為什麼需要 MCMC?
除了共軛模型,幾乎所有實用的貝氏模型都沒有封閉解。p(θ|y) = p(y|θ)p(θ) / p(y) 的分母 p(y) = ∫ p(y|θ)p(θ) dθ 是高維積分;MCMC 不去算這個積分,而是從後驗分布抽樣,用樣本逼近任何後驗摘要。
三個演算家族:Metropolis-Hastings (MH) 是最一般化的提議—接受機制,但對高度相關的後驗收斂極慢;Gibbs sampling 在能寫出條件後驗時很方便,但同樣困於相關性;Hamiltonian Monte Carlo (HMC) / NUTS 利用對數後驗的梯度沿著等能線移動,在高維與強相關後驗下效率遠勝前兩者——這是 Stan、PyMC、NumPyro 的預設引擎。
Outside conjugate models almost every useful Bayesian posterior has no closed form. The normalizer p(y) = ∫ p(y|θ)p(θ) dθ in p(θ|y) = p(y|θ)p(θ)/p(y) is a high-dimensional integral. MCMC sidesteps it: instead of integrating, it draws samples from the posterior and approximates any summary by Monte Carlo.
Three families: Metropolis-Hastings (MH) is the most general but mixes painfully slowly under correlated posteriors; Gibbs is handy when conditional posteriors are tractable but suffers the same correlation problem; Hamiltonian Monte Carlo (HMC) / NUTS uses the gradient of the log-posterior to move along level sets, vastly outperforming the others in high dimensions and strong correlations — the default engine in Stan, PyMC, NumPyro.
一、演算法與收斂徵兆
Metropolis-Hastings / Gibbs
- MH:從提議分布抽樣,按
min(1, π(θ*)q(θ|θ*) / π(θ)q(θ*|θ))接受。 - Gibbs:輪流從每個條件後驗
p(θⱼ|θ₋ⱼ, y)取樣。 - 優點:簡單、通用;缺點:當後驗強相關,鏈條像「走步」一樣黏在一條主軸上,ESS 極低。

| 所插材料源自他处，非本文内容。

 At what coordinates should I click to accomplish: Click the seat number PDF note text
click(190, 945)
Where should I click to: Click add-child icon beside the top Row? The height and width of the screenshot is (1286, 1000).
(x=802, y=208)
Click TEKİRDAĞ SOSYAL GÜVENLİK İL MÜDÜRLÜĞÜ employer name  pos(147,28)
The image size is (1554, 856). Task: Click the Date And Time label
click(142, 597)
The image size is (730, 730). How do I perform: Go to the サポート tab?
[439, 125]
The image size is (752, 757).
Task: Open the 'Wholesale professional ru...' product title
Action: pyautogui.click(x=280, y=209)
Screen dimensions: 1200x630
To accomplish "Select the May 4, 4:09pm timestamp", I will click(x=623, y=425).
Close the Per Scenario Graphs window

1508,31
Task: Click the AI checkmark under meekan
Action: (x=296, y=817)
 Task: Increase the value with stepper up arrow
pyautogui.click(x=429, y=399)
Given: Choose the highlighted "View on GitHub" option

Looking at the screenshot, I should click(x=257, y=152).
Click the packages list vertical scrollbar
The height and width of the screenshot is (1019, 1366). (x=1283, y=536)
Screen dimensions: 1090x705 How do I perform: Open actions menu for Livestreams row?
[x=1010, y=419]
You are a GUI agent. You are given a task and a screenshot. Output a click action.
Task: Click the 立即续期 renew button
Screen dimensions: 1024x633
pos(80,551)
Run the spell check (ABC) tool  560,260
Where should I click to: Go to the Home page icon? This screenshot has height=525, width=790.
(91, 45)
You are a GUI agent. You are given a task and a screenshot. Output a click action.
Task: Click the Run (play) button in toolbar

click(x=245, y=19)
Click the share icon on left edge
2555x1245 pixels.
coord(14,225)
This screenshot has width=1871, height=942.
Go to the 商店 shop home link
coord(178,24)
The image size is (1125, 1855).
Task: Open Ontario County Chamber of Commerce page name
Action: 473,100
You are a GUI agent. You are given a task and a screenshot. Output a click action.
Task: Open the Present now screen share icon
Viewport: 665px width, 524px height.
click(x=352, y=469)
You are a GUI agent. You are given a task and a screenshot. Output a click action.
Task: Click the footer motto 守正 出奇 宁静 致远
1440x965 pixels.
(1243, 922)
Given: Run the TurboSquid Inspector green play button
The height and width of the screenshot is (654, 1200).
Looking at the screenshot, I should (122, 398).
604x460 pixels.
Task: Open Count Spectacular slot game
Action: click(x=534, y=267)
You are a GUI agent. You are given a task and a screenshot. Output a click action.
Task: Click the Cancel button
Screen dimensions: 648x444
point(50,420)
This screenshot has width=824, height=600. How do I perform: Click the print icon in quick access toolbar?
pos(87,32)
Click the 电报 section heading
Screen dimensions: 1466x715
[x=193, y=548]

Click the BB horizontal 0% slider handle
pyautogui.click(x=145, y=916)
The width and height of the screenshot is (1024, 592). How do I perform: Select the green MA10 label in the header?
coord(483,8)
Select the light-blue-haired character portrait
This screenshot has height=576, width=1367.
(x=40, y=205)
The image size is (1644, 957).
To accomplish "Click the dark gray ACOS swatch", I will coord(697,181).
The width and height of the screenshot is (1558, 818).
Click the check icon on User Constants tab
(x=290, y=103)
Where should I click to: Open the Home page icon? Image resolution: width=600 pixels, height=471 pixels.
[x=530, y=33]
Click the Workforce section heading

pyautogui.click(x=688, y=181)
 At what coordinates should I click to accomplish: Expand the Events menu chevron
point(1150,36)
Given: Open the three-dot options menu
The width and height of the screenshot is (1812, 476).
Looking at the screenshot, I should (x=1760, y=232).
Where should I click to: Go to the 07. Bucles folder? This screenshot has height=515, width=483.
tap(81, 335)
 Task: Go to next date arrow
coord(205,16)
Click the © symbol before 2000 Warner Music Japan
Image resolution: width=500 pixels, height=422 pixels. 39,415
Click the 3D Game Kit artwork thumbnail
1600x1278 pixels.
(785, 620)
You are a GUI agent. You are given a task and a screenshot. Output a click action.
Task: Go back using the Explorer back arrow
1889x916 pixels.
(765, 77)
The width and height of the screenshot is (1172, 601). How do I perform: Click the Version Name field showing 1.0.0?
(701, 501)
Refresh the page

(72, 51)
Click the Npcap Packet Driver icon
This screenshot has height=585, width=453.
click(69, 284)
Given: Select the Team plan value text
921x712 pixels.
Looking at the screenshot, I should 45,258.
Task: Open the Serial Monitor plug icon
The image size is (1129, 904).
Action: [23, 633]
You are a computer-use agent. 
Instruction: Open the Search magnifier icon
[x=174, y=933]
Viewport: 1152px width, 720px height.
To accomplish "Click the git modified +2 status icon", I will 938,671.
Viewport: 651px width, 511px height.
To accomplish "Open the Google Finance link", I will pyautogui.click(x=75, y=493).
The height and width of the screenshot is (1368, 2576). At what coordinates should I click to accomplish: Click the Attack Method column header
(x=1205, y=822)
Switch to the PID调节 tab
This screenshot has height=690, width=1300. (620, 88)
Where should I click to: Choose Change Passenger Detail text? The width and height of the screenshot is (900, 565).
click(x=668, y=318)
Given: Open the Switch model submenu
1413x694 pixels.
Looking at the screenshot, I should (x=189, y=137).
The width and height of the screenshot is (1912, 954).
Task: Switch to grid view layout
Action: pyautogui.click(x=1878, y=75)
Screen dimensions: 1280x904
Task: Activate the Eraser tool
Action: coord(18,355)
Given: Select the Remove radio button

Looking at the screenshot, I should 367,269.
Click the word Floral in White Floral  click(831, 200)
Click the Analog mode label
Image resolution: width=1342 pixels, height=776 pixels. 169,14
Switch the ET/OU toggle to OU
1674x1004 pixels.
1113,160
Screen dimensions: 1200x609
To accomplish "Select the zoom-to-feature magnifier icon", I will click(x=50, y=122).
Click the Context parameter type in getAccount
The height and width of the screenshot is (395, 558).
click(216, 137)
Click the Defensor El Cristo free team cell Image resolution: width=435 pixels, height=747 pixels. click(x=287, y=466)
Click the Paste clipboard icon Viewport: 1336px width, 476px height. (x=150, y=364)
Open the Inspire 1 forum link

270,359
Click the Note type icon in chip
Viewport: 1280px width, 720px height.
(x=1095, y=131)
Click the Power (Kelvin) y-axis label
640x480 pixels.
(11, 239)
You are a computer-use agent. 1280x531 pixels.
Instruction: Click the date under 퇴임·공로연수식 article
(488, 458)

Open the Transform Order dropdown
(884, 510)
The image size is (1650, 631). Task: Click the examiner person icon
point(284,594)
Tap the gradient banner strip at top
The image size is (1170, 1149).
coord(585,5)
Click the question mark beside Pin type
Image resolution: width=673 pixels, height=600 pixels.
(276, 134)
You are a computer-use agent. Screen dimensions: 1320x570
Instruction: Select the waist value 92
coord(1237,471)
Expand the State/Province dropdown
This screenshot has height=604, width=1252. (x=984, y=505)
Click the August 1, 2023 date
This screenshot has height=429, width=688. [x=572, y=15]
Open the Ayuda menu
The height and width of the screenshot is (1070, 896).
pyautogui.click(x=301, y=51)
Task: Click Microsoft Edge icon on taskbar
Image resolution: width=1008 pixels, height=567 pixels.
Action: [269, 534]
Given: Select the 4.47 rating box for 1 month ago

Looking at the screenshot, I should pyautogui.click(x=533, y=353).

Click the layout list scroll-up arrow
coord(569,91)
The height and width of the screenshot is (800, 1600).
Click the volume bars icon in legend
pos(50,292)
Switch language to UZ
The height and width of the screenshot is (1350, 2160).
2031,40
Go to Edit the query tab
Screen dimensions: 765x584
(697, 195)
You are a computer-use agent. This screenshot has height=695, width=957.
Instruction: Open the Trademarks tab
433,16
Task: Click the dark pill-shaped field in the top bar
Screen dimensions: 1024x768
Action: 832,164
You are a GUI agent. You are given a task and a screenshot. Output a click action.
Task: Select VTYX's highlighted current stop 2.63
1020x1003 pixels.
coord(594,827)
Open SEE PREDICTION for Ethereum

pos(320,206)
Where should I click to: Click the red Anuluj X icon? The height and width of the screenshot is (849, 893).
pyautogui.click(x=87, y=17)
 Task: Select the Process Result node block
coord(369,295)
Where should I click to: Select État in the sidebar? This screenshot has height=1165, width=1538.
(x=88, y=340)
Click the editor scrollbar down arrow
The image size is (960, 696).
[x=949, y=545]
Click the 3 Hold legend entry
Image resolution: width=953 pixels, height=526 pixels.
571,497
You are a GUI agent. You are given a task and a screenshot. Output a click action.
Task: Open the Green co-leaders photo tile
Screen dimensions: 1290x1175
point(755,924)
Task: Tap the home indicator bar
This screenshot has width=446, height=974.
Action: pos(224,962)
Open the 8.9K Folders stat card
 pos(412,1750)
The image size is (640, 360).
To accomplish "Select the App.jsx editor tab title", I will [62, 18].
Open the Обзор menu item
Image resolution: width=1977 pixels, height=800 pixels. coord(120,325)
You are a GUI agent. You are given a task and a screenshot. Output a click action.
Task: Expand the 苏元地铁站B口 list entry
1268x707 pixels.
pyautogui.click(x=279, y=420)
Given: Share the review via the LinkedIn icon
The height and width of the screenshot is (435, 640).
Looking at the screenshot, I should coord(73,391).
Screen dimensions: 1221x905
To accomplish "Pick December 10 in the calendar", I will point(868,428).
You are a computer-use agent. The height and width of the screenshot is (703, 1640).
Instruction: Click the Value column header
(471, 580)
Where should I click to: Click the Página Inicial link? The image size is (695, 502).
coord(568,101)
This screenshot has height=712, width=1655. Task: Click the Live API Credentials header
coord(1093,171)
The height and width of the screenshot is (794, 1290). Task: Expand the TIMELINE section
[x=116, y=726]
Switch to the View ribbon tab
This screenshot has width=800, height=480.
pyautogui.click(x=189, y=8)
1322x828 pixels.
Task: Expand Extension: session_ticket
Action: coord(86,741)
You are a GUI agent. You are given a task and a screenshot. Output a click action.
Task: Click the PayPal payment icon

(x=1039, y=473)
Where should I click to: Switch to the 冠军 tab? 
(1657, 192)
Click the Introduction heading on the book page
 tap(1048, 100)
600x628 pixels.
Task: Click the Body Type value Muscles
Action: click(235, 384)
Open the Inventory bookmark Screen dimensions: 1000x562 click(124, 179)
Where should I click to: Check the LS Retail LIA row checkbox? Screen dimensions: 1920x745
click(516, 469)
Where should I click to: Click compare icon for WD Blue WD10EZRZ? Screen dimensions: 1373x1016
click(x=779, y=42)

- MH: propose θ*, accept with prob
min(1, π(θ*)q(θ|θ*) / π(θ)q(θ*|θ)). - Gibbs: cycle through full conditionals
p(θⱼ|θ₋ⱼ, y). - Pros: simple, general. Cons: under correlated posteriors the chain shuffles along one axis at a crawl — terrible ESS.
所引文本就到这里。